精神的には、酒を断った直後からの不眠に始まって、目ざめているのか眠っているのか、わからないような夢幻状態が続いた。頭の中が真っ白で、考えようとしても考えられず、思い出そうとしても思い出せなかった(これはドライ・ドランクといって、飲んでいなくても酔っている症状だった)。
それでいて、神経が通常の三倍も過敏になるとされ、朦朧として鈍感でいながら、耐え難いまでに敏感になっていた。集団生活でかわされるささいな言葉つきにも、まるで神経を切り刻まれるかのように傷ついた。私はそんな感情の耐え難さを、本当に今日一日凌ぐだけで精一杯だったのだ。そんな時、「今日一日だけでいい。明日になれば、今日のことは忘れてしまうのだ」と自分に言い聞かせて、懸命に今日という日を過ぎ越すのだった。

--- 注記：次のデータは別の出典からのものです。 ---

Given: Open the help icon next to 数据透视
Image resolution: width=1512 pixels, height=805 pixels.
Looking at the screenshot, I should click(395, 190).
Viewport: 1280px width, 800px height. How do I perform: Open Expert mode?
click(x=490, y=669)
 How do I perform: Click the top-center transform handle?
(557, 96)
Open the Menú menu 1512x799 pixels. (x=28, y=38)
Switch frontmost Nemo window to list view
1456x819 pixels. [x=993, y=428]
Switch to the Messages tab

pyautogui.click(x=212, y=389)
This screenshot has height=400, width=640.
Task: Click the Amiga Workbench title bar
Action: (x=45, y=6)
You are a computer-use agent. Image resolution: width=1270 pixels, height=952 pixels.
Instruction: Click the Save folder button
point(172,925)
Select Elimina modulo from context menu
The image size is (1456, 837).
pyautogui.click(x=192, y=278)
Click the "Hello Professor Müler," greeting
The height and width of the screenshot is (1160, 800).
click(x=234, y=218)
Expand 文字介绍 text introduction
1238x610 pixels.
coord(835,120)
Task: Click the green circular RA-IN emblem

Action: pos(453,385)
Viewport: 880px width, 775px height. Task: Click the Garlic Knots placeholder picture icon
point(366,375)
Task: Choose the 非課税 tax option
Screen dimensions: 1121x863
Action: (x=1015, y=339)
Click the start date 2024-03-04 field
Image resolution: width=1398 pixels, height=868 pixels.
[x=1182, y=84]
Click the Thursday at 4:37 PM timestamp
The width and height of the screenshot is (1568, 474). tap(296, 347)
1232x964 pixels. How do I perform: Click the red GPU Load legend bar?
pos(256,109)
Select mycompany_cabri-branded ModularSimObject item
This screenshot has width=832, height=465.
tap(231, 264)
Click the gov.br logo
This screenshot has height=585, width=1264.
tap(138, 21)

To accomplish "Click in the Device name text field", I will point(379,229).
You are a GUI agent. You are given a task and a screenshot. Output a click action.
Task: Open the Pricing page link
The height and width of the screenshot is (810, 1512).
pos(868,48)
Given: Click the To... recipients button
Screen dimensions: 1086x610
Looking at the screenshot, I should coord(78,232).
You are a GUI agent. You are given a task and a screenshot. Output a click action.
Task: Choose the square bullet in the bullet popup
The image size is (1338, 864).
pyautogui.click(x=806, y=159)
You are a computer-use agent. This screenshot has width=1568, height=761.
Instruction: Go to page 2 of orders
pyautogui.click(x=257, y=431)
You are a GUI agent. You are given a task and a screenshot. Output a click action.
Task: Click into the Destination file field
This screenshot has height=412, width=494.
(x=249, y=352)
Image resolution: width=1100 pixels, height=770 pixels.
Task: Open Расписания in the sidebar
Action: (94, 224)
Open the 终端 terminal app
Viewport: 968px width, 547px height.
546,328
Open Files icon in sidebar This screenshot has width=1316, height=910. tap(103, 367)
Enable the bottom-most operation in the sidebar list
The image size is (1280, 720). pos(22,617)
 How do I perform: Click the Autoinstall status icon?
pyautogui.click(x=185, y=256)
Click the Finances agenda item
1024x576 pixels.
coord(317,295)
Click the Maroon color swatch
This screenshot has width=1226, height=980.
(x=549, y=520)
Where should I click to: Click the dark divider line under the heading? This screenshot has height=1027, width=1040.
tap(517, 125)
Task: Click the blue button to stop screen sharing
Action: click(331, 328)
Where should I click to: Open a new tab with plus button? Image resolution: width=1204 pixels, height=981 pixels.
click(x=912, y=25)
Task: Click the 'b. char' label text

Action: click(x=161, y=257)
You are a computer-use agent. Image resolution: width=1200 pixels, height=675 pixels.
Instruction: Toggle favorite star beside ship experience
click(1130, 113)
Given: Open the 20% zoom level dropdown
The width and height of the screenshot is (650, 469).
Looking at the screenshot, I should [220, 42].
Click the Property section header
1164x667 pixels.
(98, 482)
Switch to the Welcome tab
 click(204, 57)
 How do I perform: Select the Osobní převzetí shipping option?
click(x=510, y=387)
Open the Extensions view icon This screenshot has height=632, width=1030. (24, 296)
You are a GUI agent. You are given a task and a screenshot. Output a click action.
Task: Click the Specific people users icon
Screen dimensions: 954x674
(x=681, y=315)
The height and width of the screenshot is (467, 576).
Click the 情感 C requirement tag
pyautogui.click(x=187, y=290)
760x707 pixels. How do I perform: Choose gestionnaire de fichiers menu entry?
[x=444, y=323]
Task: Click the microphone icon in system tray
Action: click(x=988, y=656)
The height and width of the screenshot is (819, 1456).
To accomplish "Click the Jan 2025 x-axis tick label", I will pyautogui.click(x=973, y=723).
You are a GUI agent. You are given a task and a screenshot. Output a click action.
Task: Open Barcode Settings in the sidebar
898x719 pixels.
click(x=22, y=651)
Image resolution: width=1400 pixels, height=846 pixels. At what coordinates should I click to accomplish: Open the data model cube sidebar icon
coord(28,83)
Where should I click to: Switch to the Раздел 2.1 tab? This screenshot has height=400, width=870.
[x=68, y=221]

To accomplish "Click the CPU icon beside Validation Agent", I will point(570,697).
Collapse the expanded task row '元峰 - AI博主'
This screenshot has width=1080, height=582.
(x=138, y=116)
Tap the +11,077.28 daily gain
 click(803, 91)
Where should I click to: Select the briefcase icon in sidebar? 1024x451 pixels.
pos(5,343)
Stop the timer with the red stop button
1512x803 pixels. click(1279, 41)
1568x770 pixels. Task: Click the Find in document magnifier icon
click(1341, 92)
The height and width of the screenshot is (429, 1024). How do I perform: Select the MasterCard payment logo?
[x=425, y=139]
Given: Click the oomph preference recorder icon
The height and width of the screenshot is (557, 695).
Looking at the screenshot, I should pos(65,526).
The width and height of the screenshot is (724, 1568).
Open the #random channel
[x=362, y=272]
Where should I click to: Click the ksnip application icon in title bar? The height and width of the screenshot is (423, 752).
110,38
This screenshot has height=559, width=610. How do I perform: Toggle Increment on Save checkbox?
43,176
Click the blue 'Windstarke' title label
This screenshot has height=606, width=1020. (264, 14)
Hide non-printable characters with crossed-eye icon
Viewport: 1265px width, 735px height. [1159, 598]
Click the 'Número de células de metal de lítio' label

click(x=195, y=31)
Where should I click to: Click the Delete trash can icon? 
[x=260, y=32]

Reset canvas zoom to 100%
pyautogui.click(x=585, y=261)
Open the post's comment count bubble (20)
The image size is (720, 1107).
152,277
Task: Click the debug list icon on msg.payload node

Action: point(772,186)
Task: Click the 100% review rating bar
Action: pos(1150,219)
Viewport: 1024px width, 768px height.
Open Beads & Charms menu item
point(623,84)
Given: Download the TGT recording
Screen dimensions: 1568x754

私は方向感覚を失い、見当識を失い、自分の感覚を失った廃人として、亡霊のように仲間のあとについて行くばかりだった。通り縋りの道端に死んだように横たわるホームレスを見る度に、自分が彼らと同じであることを思った。私は自分がもはや人間の資格も条件も持っていないことを思った。そして、こんな惨めな生き恥を晒しても、自分が生き残ったことに何か意味があるのかと、自分で自分に問い掛けてみて、答える言葉を持たなかった。